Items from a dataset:
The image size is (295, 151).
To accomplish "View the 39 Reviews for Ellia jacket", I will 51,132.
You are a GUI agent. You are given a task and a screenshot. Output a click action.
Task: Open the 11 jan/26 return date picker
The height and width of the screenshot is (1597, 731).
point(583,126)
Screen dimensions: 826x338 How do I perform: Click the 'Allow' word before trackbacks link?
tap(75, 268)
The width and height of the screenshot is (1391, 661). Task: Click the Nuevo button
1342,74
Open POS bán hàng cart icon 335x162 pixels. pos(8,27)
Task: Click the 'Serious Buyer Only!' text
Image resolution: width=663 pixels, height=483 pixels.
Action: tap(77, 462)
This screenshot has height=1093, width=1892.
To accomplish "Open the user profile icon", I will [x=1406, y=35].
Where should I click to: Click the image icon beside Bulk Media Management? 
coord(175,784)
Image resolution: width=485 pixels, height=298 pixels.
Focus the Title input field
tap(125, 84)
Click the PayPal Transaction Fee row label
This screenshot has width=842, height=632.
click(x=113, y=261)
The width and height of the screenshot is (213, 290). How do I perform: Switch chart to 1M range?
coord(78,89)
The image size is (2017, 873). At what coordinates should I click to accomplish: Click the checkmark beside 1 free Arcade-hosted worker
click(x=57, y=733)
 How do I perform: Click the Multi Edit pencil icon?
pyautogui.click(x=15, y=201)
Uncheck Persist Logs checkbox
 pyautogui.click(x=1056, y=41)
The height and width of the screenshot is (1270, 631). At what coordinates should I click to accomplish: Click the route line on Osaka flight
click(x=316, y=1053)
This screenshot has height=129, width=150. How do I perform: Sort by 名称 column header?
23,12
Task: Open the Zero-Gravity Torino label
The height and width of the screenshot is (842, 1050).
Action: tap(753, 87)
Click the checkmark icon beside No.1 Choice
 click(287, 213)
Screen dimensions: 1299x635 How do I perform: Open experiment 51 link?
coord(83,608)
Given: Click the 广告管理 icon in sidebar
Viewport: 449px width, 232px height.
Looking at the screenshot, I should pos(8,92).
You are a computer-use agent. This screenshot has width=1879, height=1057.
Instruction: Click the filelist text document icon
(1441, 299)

### [Requirements]
Copy all of the material above line for line, with no changes at all.

### [Result for this task]
The image size is (295, 151).
To accomplish "View the 39 Reviews for Ellia jacket", I will 51,132.
You are a GUI agent. You are given a task and a screenshot. Output a click action.
Task: Open the 11 jan/26 return date picker
The height and width of the screenshot is (1597, 731).
point(583,126)
Screen dimensions: 826x338 How do I perform: Click the 'Allow' word before trackbacks link?
tap(75, 268)
The width and height of the screenshot is (1391, 661). Task: Click the Nuevo button
1342,74
Open POS bán hàng cart icon 335x162 pixels. pos(8,27)
Task: Click the 'Serious Buyer Only!' text
Image resolution: width=663 pixels, height=483 pixels.
Action: tap(77, 462)
This screenshot has height=1093, width=1892.
To accomplish "Open the user profile icon", I will [x=1406, y=35].
Where should I click to: Click the image icon beside Bulk Media Management? 
coord(175,784)
Image resolution: width=485 pixels, height=298 pixels.
Focus the Title input field
tap(125, 84)
Click the PayPal Transaction Fee row label
This screenshot has width=842, height=632.
click(x=113, y=261)
The width and height of the screenshot is (213, 290). How do I perform: Switch chart to 1M range?
coord(78,89)
The image size is (2017, 873). At what coordinates should I click to accomplish: Click the checkmark beside 1 free Arcade-hosted worker
click(x=57, y=733)
 How do I perform: Click the Multi Edit pencil icon?
pyautogui.click(x=15, y=201)
Uncheck Persist Logs checkbox
 pyautogui.click(x=1056, y=41)
The height and width of the screenshot is (1270, 631). At what coordinates should I click to accomplish: Click the route line on Osaka flight
click(x=316, y=1053)
This screenshot has height=129, width=150. How do I perform: Sort by 名称 column header?
23,12
Task: Open the Zero-Gravity Torino label
The height and width of the screenshot is (842, 1050).
Action: tap(753, 87)
Click the checkmark icon beside No.1 Choice
 click(287, 213)
Screen dimensions: 1299x635 How do I perform: Open experiment 51 link?
coord(83,608)
Given: Click the 广告管理 icon in sidebar
Viewport: 449px width, 232px height.
Looking at the screenshot, I should pos(8,92).
You are a computer-use agent. This screenshot has width=1879, height=1057.
Instruction: Click the filelist text document icon
(1441, 299)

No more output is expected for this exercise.